Let me paint a picture of what us taking cultures actually looks like. We get a patient in the office or ER, they have a bad corneal ulcer. Or they have endophthalmitis. This is potentially an emergent situation. We need to culture this first before starting topical antimicrobials. We go to the lab, get a series of plates, swab the lesion (or perform a tap), and immediately plate it directly onto the plates. I'm not sure how else it can be done. Unless you mean putting the specimen in a generic bacterial culture tube and/or viral transport media and letting the lab techs plate that out?
When you say slants, do you mean actual slants, like L-J or Middlebrook? Or is "slants" a lab shorthand for any type of plating?
Again, I'm not sure we're understanding each other. Exactly what part of this process do you take issue with, and what would you like to see changed?
Our textbooks universally recommend this practice. We ALL have been taught to do it this way in residency. Our specimens are extraordinarily precious - we cannot easily obtain the specimen again, and we are only able to obtain a tiny amount of specimen. We are the only ones who can swab - our techs absolutely cannot do it for us. And we need to swab right when we see the patient, because the the serious nature of their conditions usually means they need antibiotics for these conditions, like, yesterday.
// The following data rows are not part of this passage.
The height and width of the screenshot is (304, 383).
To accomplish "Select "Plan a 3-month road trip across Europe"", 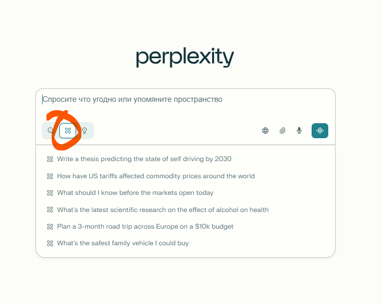I will click(x=145, y=227).
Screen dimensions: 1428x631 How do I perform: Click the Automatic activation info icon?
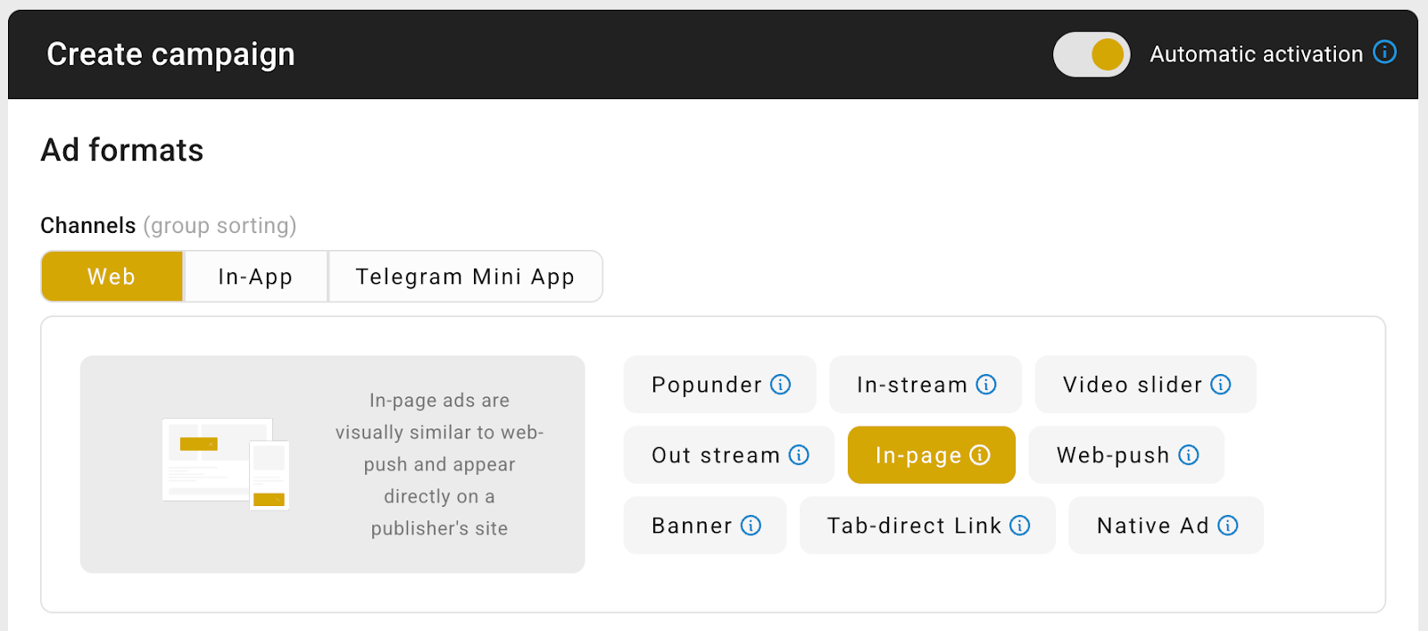click(x=1384, y=53)
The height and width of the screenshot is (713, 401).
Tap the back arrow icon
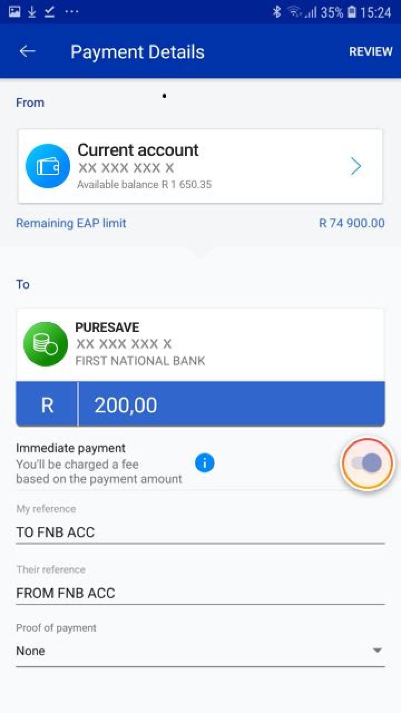coord(27,51)
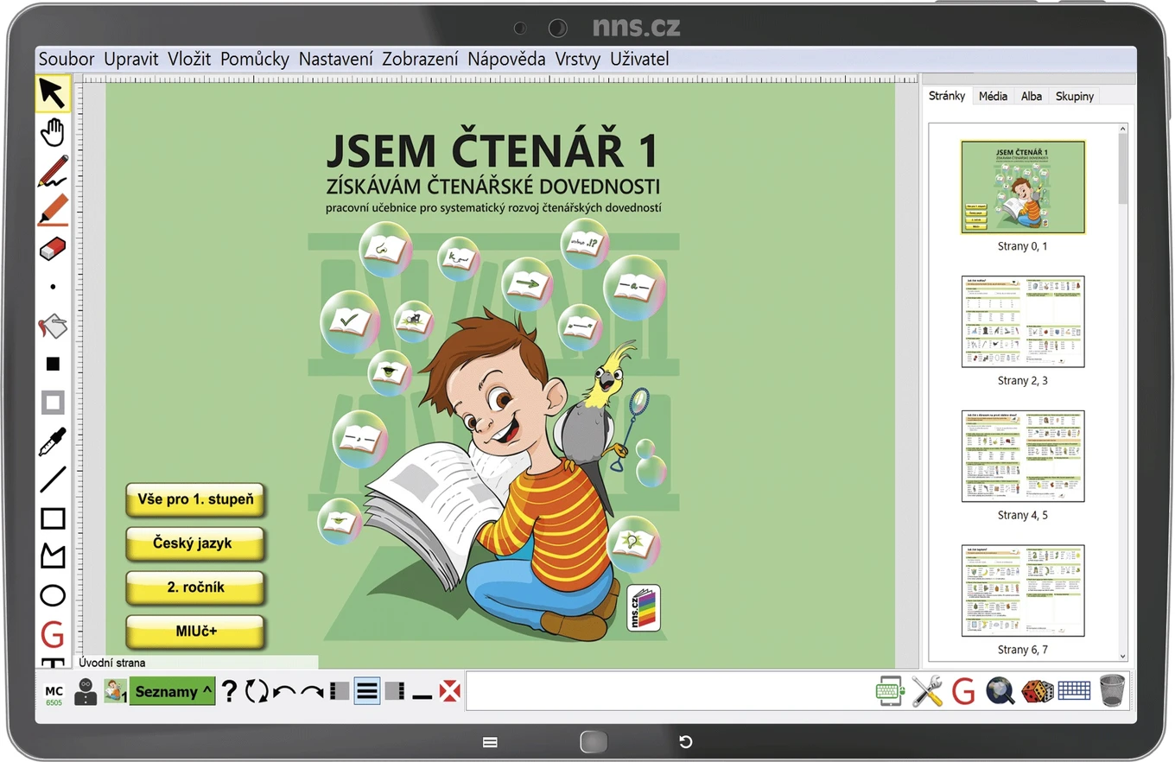Choose the pencil drawing tool
This screenshot has height=762, width=1175.
pyautogui.click(x=53, y=171)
To answer your other questions:
- Fastidious organisms - not often what we're looking for, but if I'm suspecting one, I communicate with the lab ahead of time about these about how they want me to do the culture
- Viral culture - for us, most commonly it's going to be HSV or VZV; sometimes CMV. It'll be either a swab or an aspirate obtained by needle aspirate from the eyeball, and it goes into viral transport medium for PCR
- Plate storage - all clinics have protocols for this. Fridge temps have external thermometers that are monitored. Often we're storing other critical temp-sensitive meds in there, so it has to be finely regulated
- Foreskins - if I'm understanding you correctly, this is where you actually break the surface of the medium when you plate? If so - even though this is the classic teaching, only one out of the dozens of hospitals I've worked at over the years actually wanted this. I typically streak
This is absolutely NOT the equivalent of the surgeon doing non-surgical tasks. This is ophthalmologists recognizing that the samples we get cannot be re-obtained and that we need to make sure the cultures are getting done how we need them to be done. It is absolutely a good use of our time - a LOT rides on the results of those cultures. Making sure our treatments are targeting the correct organism can mean the difference between permanent blindness and sight.
Again, I'm curious about exactly what part of this process you disagree with and exactly how you'd like to see it done differently. I'm open to recommendations on how we can improve our process, but I'm not interested in a flame war with the lab.. that would just be really weird. The hospital has enough of these useless "we know how to do this better, what is this service even thinking, these guys are so stupid" flexes, and I do not care for them one bit.